-- BEGIN Records to use --

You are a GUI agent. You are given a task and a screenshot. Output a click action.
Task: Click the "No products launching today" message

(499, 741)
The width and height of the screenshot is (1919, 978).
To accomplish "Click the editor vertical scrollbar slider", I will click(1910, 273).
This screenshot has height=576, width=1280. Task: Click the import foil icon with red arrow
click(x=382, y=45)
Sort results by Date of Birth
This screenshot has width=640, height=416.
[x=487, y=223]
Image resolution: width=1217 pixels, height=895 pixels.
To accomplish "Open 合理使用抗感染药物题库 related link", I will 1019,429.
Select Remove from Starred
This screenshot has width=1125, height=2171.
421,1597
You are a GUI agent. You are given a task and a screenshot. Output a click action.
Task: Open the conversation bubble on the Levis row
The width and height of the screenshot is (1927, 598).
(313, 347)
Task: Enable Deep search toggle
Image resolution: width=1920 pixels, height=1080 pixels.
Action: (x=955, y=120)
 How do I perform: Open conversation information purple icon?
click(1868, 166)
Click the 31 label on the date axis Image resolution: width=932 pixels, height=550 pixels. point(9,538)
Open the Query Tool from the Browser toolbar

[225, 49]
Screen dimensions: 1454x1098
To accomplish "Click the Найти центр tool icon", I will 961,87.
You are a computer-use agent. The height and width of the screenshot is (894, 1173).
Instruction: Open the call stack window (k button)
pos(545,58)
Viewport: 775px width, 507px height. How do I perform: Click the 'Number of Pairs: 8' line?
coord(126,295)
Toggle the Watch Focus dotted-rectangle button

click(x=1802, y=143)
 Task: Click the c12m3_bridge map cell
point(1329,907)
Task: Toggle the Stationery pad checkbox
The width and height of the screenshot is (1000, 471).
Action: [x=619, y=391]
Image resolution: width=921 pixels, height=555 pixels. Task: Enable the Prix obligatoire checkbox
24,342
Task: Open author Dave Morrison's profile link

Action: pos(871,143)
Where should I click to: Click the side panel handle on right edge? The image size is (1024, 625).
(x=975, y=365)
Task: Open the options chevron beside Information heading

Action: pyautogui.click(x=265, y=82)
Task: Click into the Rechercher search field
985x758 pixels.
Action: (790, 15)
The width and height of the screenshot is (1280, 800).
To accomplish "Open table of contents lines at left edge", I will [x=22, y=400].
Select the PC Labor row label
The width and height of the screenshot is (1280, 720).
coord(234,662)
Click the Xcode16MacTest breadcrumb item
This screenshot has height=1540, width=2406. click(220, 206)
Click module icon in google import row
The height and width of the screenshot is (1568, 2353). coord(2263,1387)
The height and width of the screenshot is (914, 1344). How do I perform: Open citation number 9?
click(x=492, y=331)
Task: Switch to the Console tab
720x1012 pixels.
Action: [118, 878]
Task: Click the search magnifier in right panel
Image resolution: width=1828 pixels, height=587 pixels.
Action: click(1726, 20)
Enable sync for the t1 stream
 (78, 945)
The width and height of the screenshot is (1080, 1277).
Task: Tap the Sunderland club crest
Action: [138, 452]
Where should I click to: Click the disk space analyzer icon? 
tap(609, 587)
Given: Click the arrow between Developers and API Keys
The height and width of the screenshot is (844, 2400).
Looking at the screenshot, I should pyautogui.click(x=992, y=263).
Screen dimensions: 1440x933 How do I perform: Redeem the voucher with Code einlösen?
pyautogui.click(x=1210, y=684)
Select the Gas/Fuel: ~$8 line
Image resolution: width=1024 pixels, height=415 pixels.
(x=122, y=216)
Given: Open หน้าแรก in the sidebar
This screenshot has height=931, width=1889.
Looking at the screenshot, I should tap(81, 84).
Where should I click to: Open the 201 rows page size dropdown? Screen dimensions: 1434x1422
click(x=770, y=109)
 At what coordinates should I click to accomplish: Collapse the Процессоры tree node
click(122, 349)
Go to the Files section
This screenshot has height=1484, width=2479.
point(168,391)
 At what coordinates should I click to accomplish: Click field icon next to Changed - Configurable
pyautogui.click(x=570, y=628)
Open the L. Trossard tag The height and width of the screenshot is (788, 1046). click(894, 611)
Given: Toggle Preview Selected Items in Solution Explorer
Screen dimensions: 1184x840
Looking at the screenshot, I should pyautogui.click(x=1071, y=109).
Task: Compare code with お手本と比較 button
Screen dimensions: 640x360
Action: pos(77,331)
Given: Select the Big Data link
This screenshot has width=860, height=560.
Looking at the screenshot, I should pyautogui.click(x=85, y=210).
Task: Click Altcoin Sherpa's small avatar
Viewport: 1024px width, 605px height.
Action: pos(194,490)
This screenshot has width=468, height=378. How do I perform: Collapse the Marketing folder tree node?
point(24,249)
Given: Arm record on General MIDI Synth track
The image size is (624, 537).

-- END Records to use --

Task:
Count the lines in the material that contain the word "Collapse", matching case exactly, and give only the number.

Solution to the problem:
2